-------- Exercise input

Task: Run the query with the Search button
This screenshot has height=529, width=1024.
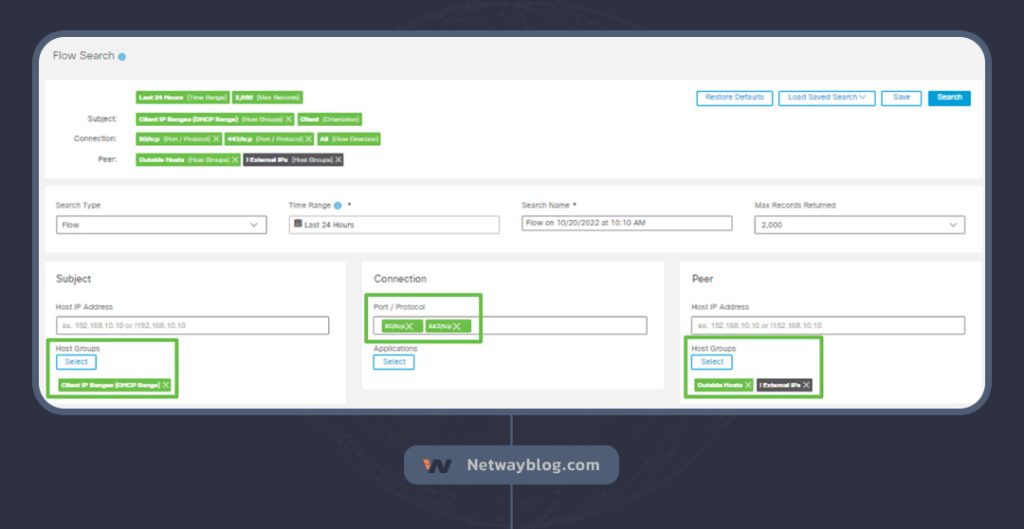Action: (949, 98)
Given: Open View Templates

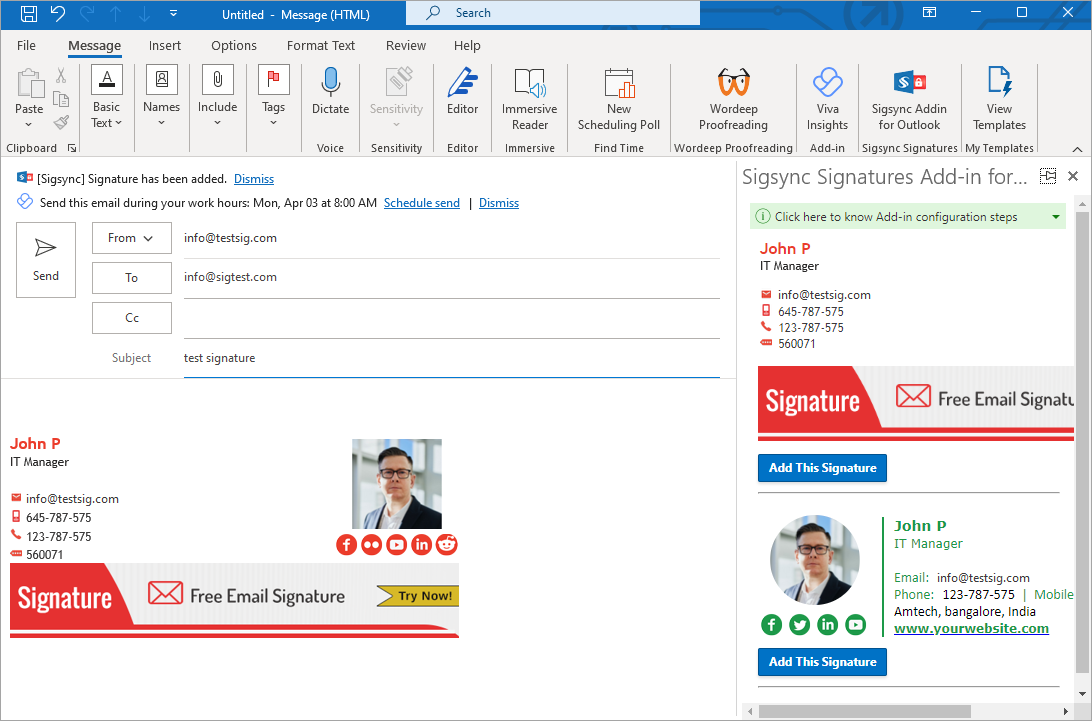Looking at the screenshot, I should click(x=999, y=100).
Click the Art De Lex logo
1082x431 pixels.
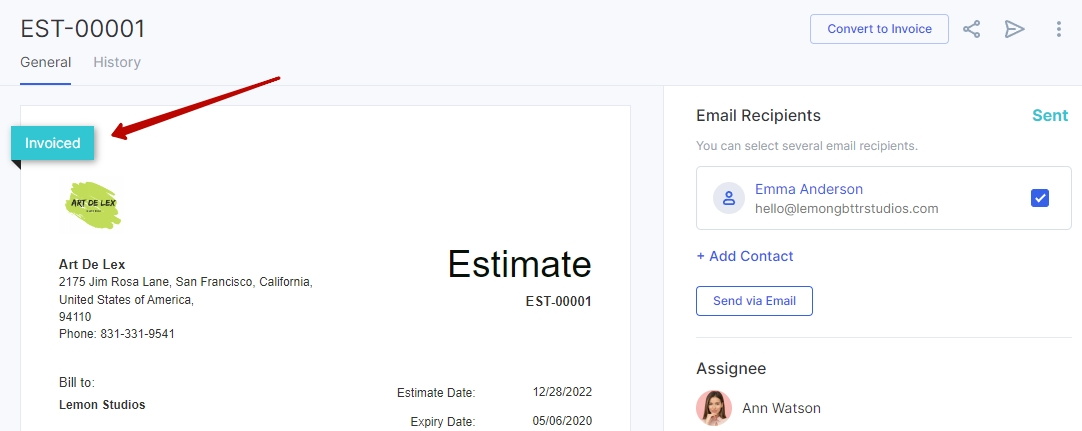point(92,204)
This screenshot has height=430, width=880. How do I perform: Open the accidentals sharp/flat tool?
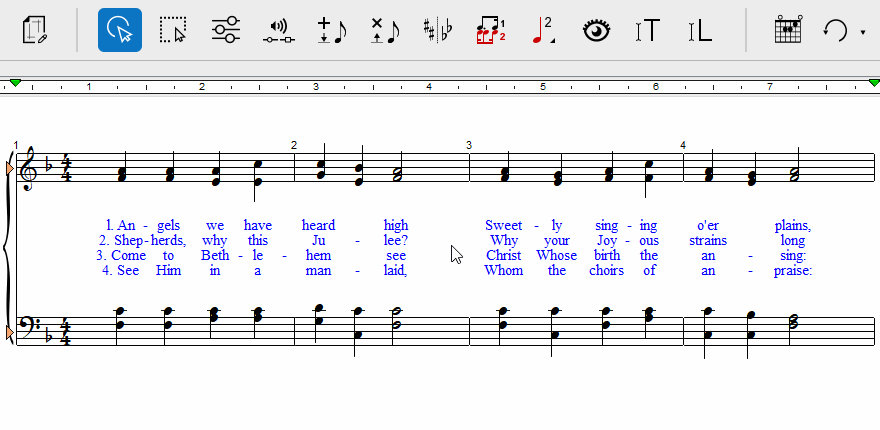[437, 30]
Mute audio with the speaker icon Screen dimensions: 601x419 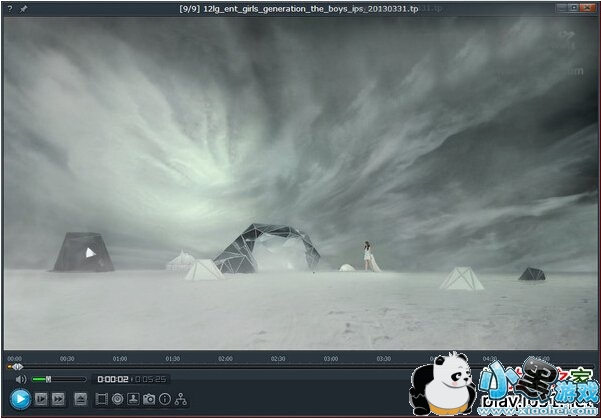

----------------

Pictures stay out; everything else in the records above gets copied exactly.

Output of the exercise:
Task: Run the query with the Search button
This screenshot has height=529, width=1024.
Action: (949, 98)
Given: Open View Templates

Looking at the screenshot, I should click(x=999, y=100).
Click the Art De Lex logo
1082x431 pixels.
point(92,204)
This screenshot has height=430, width=880. How do I perform: Open the accidentals sharp/flat tool?
[437, 30]
Mute audio with the speaker icon Screen dimensions: 601x419 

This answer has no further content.